On the cocaine use, Peever said the well meaning but out-of-depth doctor advised: "Well, just stop." It took more than six months of phone calls to navigate an addiction treatment system that's still baffling for many family physicians, Peever said. She finally got help through Cocaine Anonymous.
That was almost 16 years ago, and Canada still has no national treatment system to set standards, guide front-line doctors or rank funding priorities.
Addiction experts have launched a cross-Canada bid to change that. They will gather specialists, policy wonks and lawmakers to draft a treatment model by March 2008 that they hope governments will fund.
"Most people with a substance use problem don't get help," said Dr. Patrick Smith, head of addiction psychiatry at the University of British Columbia and a key organizer of the national strategy effort.
Many provinces want to invest more in this area but need expert advice on how best to do it, he said.
The stakes are huge.
A study released last year by the Canadian Centre on Substance Abuse tallied the public cost of alcohol, tobacco and illicit drug use at almost $40 billion a year. The whopping price tag includes missed work, disability and treatment costs.
Conservatives promised during the last election to legally crack down on traffickers and introduce a national drug strategy. But there was little mention of prevention, harm reduction or treatment efforts.
A spokesman for Health Minister Tony Clement said Tuesday that work on the new strategy is well underway.
It "will put greater emphasis on programs that reduce abuse of illegal drugs and help Canadians live healthier and safer lives," said Erik Waddell.
Addiction specialists will be watching closely to see whether the Tory get-tough approach on drugs will be balanced with efforts to reduce demand. Critics have blasted Ottawa's past efforts to wage war on drugs for being too heavy on law enforcement and too light on prevention and treatment.
A report published last week in the HIV/AIDS Policy and Law Review underscored that point. It used Access to Information and government website data to assess how Ottawa doles out $245 million a year to combat drug use.
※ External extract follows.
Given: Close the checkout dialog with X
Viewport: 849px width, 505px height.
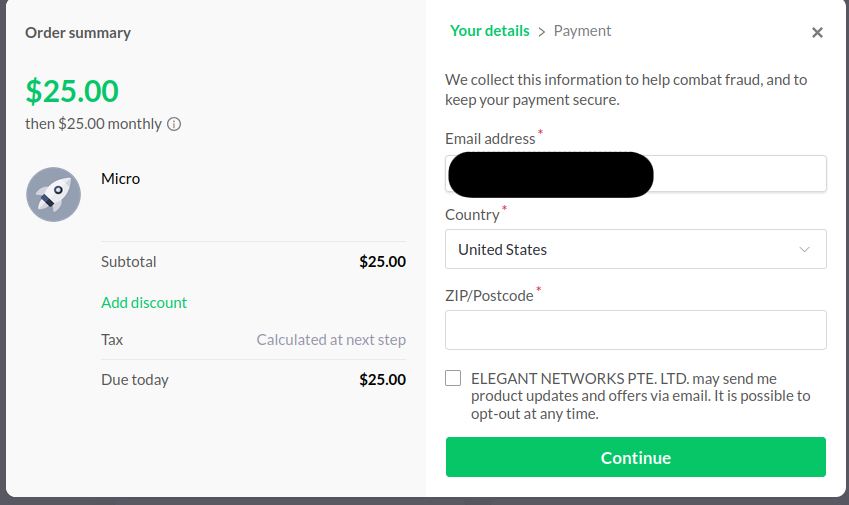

The study found that the lion's share of the cash, 73 per cent, went to policing, with just 14 per cent spent on treatment, seven per cent on research and three per cent each for harm reduction, such as clean needle exchanges, and prevention.
Rather than curbing drug use, such crackdown-based approaches "often exacerbate, rather than reduce, drug-related harm," the study concluded.
Gail Czukar of the Centre for Addiction and Mental Health says addiction is everywhere but still sometimes hidden.
"I think every one of us has someone in our family, close to us, friends, people we work with, who have substance use issues. It's still something that many people don't want to talk about.
"It doesn't have the acceptability it needs to have in order for people to overcome their substance use problems and have more positive lives."
Peever experienced that stigma when she reached out for help. She hopes a national strategy that focuses not just on reduction -- but also on prevention and treatment -- will guide others.
"I get so many calls from parents, relatives or friends who say, 'I've got this person I'm worried about and I don't know what to do about it. Where do I start?'
"Even for someone who knows the system, sometimes it's hard."